▶ Assigned task
Return, verbatim and in full, the records that follow, but not their pictures.

▶ Material for this exercise

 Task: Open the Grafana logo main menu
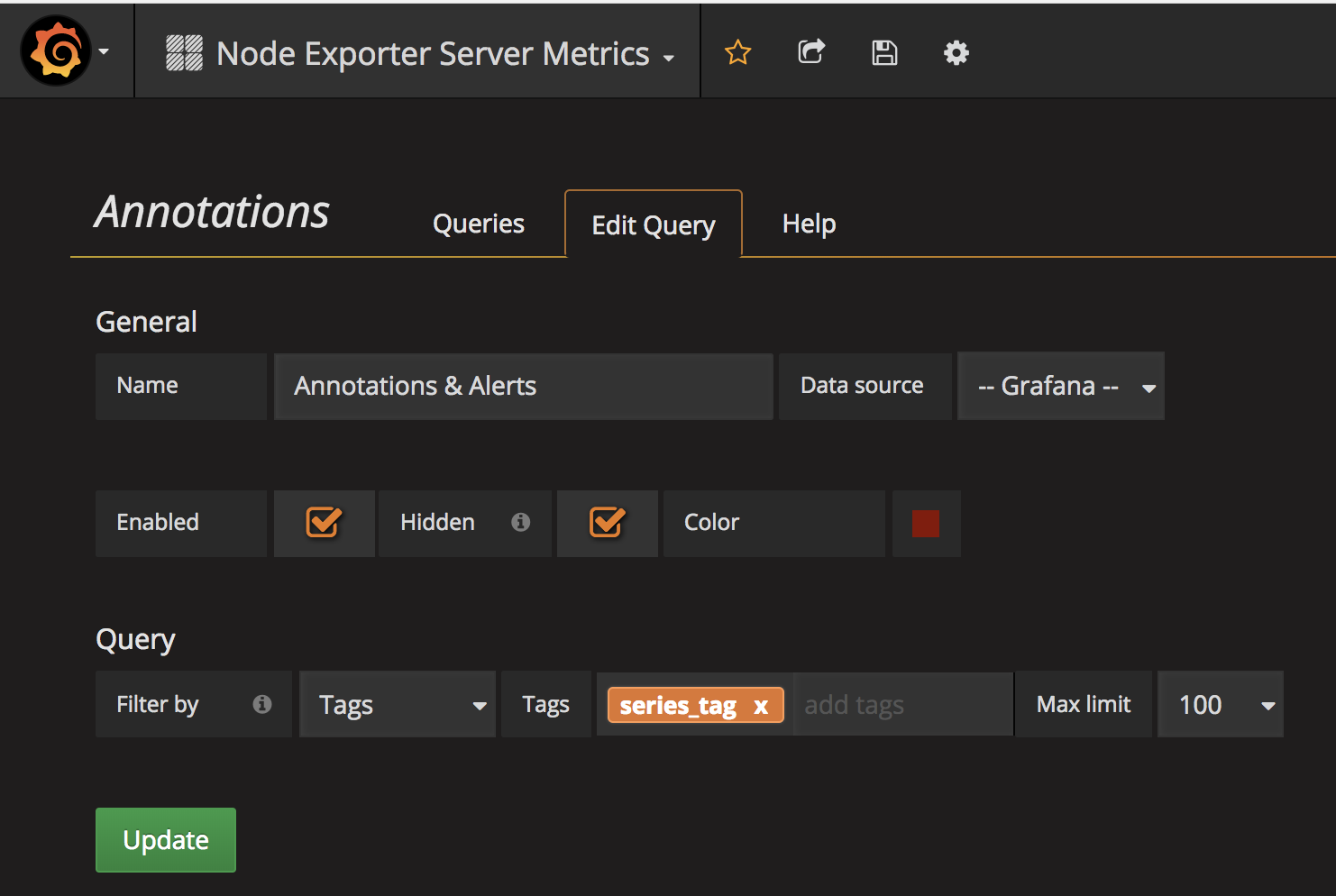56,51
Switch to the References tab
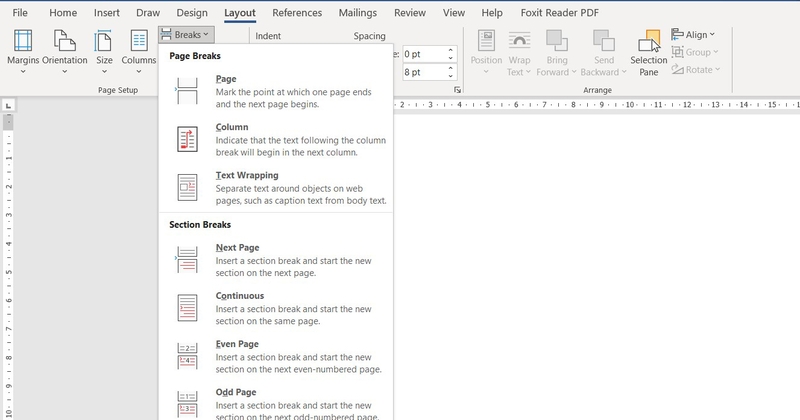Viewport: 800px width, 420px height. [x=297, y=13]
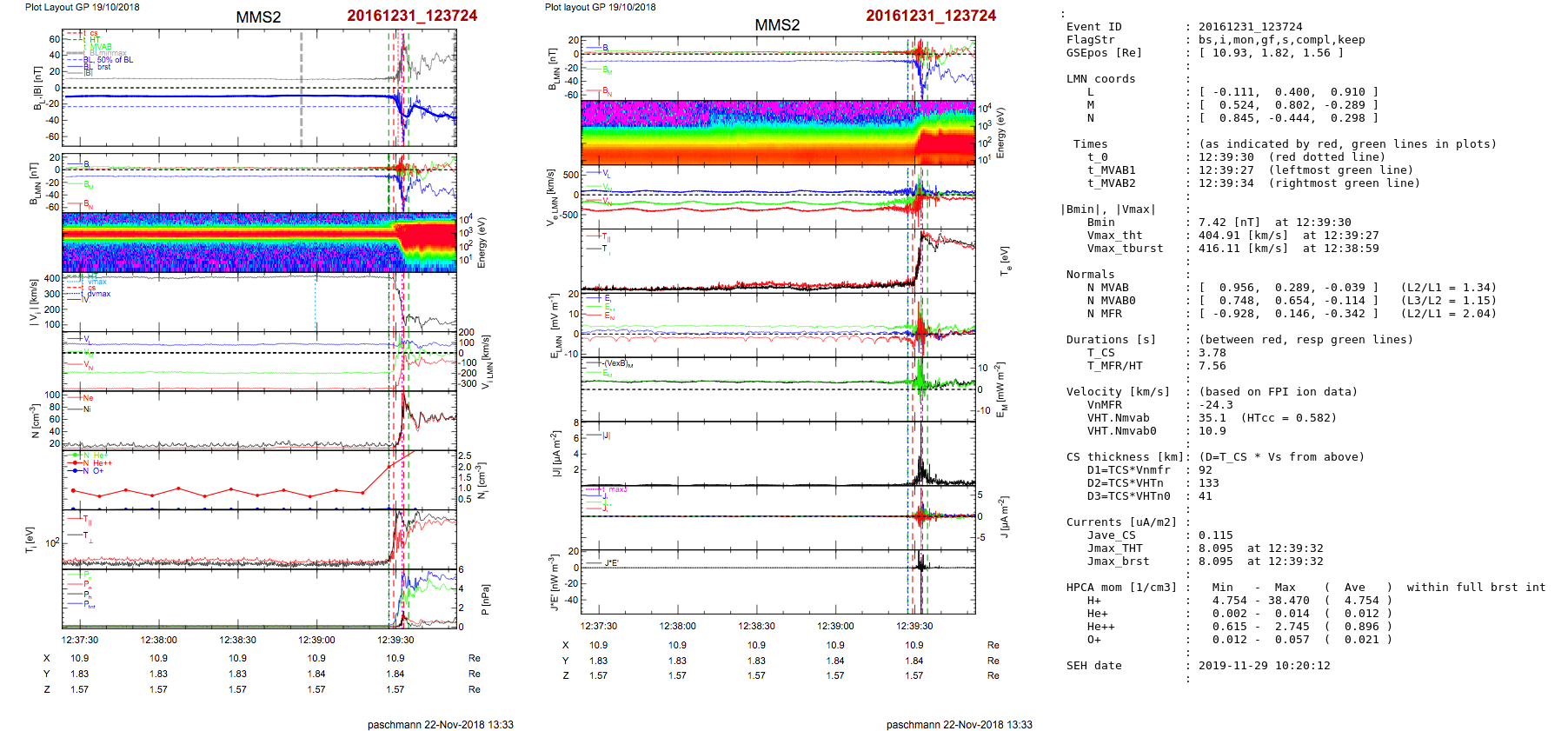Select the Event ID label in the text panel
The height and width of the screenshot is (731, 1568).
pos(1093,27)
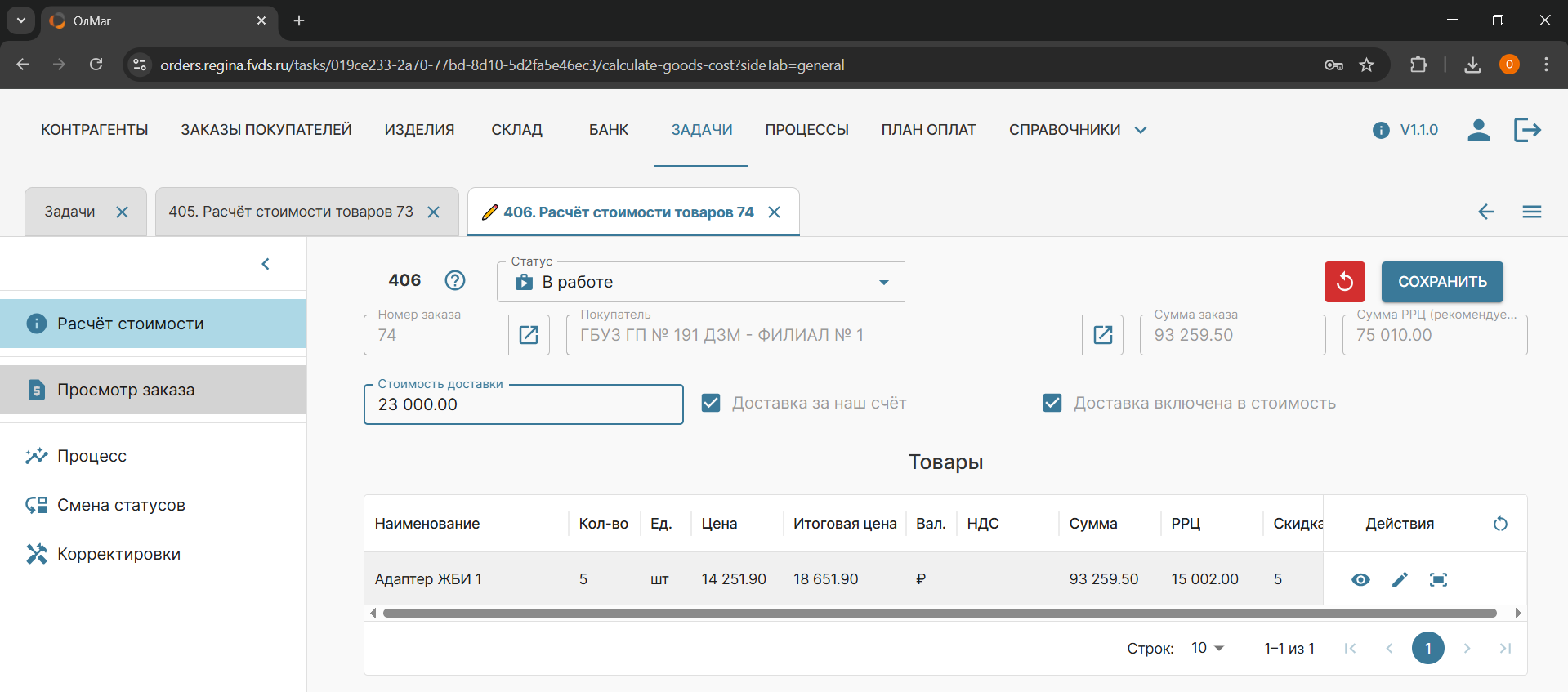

▶ Result
 Task: Open the Grafana logo main menu
56,51
Switch to the References tab
Viewport: 800px width, 420px height. [x=297, y=13]
Select the Event ID label in the text panel
The height and width of the screenshot is (731, 1568).
pos(1093,27)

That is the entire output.